Saudi mother Umm Muhammad believes that the fees that the few private rehabilitation centers in Riyadh charge are exorbitant and unaffordable for middle-class families. As a result, she says, she was left with no choice but to travel to Jordan.
“My son is autistic and I have put him up before in a center in Riyadh and paid a lot of money but he did not benefit from the program because the center did not have qualified therapists and specialists. He is doing well now in Jordan and I am happy for him. The only downside is that I feel homesick and miss home,” she said.
Ouwayed Al-Shammary and his wife had a similar experience.
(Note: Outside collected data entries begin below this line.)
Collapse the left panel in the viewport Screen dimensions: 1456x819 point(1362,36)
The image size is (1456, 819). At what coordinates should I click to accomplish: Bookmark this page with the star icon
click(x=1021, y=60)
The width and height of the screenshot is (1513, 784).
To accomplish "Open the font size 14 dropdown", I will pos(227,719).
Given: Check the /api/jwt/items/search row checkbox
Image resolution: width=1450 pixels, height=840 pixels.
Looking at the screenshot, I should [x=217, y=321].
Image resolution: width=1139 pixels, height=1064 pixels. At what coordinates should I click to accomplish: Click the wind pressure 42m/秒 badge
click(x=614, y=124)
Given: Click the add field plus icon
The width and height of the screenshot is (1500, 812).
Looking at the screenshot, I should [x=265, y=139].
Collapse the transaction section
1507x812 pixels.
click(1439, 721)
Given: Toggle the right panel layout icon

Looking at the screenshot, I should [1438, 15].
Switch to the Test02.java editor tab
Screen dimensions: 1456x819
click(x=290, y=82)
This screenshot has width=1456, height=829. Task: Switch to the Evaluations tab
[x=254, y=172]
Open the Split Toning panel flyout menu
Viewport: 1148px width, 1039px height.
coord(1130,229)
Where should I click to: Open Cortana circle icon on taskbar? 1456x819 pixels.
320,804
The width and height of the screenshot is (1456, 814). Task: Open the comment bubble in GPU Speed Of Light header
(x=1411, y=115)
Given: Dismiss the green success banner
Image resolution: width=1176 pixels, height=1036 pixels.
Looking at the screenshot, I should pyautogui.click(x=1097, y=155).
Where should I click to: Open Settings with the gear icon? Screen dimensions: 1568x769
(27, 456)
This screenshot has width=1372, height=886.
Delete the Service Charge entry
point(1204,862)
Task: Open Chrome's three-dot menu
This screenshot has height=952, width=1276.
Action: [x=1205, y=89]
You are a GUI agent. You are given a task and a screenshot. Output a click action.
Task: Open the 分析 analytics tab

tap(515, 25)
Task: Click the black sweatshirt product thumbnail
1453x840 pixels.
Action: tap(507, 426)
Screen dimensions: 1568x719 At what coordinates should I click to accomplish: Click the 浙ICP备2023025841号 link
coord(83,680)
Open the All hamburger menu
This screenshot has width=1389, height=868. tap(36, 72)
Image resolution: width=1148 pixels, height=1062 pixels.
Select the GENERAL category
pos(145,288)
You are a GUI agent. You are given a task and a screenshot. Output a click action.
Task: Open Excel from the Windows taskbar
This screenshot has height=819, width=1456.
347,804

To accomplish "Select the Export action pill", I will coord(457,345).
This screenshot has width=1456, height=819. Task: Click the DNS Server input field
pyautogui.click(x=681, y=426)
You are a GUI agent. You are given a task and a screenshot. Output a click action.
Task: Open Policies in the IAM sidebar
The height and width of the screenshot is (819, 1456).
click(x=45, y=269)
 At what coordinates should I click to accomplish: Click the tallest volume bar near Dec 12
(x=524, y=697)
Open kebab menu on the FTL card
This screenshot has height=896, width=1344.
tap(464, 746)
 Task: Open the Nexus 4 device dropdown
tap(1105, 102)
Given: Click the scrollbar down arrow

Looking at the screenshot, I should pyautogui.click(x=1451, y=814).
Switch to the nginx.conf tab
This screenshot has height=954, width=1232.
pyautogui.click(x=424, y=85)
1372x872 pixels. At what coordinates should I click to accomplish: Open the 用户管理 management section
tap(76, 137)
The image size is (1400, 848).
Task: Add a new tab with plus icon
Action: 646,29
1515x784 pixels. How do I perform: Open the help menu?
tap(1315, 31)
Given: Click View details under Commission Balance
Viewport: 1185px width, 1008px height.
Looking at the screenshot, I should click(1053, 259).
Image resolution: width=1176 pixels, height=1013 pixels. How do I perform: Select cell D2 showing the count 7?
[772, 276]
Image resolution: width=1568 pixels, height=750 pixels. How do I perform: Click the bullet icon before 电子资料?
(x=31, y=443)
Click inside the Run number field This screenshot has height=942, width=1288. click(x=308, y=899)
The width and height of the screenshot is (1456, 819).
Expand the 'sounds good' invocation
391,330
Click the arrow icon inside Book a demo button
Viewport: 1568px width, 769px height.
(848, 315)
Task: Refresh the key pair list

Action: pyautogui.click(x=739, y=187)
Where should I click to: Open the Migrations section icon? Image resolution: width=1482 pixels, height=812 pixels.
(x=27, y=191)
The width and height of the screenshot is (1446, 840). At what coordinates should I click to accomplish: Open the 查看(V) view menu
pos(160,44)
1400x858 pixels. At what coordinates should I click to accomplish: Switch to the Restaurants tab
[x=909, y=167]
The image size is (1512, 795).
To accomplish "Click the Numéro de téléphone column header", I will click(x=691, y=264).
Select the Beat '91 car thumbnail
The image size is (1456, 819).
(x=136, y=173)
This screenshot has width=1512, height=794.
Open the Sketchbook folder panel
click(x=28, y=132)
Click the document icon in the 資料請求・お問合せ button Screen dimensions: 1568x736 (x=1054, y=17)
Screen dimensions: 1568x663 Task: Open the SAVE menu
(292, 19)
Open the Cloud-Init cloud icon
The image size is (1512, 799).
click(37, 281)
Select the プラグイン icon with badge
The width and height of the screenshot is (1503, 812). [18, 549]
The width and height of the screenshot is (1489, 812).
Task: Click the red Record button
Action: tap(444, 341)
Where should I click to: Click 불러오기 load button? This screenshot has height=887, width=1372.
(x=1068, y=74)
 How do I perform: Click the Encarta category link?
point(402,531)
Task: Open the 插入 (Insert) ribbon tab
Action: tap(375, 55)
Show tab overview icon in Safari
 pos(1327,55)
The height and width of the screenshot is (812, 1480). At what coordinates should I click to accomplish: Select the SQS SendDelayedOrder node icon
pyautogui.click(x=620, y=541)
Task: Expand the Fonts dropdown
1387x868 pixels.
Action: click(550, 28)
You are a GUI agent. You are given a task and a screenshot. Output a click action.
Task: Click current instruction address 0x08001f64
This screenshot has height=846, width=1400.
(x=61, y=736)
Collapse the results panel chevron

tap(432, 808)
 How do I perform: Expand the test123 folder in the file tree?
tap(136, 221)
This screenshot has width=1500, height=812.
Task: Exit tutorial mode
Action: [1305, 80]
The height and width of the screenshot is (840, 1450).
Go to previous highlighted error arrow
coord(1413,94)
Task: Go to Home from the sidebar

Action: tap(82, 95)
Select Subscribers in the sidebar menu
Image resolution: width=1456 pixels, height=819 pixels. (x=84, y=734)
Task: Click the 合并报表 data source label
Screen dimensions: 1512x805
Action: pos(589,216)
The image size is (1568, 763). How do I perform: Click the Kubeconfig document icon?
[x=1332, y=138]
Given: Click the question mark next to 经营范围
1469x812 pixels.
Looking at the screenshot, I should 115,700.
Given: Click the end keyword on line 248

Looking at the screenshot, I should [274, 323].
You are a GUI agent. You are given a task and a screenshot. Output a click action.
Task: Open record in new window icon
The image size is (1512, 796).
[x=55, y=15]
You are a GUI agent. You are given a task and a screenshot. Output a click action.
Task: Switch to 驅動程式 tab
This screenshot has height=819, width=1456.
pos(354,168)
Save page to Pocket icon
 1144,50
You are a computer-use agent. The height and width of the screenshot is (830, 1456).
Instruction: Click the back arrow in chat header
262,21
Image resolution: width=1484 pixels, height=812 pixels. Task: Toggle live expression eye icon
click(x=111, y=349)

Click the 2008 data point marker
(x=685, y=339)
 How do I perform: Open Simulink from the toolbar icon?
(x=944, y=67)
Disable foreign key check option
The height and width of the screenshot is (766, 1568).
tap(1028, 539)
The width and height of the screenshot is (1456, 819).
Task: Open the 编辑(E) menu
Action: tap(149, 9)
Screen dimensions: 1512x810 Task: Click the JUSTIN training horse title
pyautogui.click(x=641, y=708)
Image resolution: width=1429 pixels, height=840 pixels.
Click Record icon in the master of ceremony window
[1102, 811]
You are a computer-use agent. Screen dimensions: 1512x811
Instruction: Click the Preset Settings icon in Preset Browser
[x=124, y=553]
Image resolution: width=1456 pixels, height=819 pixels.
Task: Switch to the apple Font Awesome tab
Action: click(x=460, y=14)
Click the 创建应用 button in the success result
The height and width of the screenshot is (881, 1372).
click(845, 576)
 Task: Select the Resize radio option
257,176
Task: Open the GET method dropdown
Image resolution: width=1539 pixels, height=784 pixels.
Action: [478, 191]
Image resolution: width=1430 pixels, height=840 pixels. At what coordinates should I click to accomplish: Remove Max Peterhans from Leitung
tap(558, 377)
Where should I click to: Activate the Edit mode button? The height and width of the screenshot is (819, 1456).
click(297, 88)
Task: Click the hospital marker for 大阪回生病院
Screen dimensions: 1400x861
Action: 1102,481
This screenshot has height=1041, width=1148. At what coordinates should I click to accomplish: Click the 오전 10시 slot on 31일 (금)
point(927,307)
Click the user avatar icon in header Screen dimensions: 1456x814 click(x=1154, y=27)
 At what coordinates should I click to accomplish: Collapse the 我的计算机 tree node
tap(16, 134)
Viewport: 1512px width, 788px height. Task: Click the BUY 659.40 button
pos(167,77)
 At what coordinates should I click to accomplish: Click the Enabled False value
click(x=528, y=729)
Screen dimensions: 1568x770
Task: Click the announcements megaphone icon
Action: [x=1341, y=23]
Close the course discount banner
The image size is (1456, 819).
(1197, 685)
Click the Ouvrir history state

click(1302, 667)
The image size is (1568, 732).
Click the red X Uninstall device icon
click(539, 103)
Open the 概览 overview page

They took their son to Jordan and enrolled him in an autism academy and left their children at home in the Kingdom. “Everything is expensive in Jordan. I pay SR2,500 a month for a small apartment. Although the Saudi Attaché Office in Amman gives me SR4,500 a month, it is barely enough to get by,” said Al-Shammary.
“We have to bear the annoyance of traveling by car between the Kingdom and Jordan and stand in long lines at the border,” he added.
Dr. Naif Al-Zareh, head of the department in charge of disabled persons at the Saudi Cultural Attaché Office in Amman, said the Ministry of Social Affairs, Ministry of Labor, Ministry of Education and Ministry of Health are working on improving and developing educational services for the physically challenged within the country.
“These are good signs. However, more needs to be done. The ministries will improve all services related to the disabled. Comparing the number of centers for the disabled is not the whole story. We have to have statistics about the types of disabilities people have so that we can build the right centers that properly serve the needs we have,” he said.
There are 891 male and female Saudi students with disabilities enrolled in specialized centers in Jordan, according to Dr. Muhammad Al-Qahtani, Saudi cultural attaché in Jordan. “The Saudi government spends SR100 million a year on tuition fees of these children and SR8 million on treating their disabilities,” he said.
“We follow up closely with the centers and ensure they provide top-notch services to students. This year, we removed three centers from the list of approved centers because their services proved to be unqualified and of low quality. Most of the 891 students are autistic and the rest have cerebral paralysis and mental, visual, physical and hearing disabilities,” he added.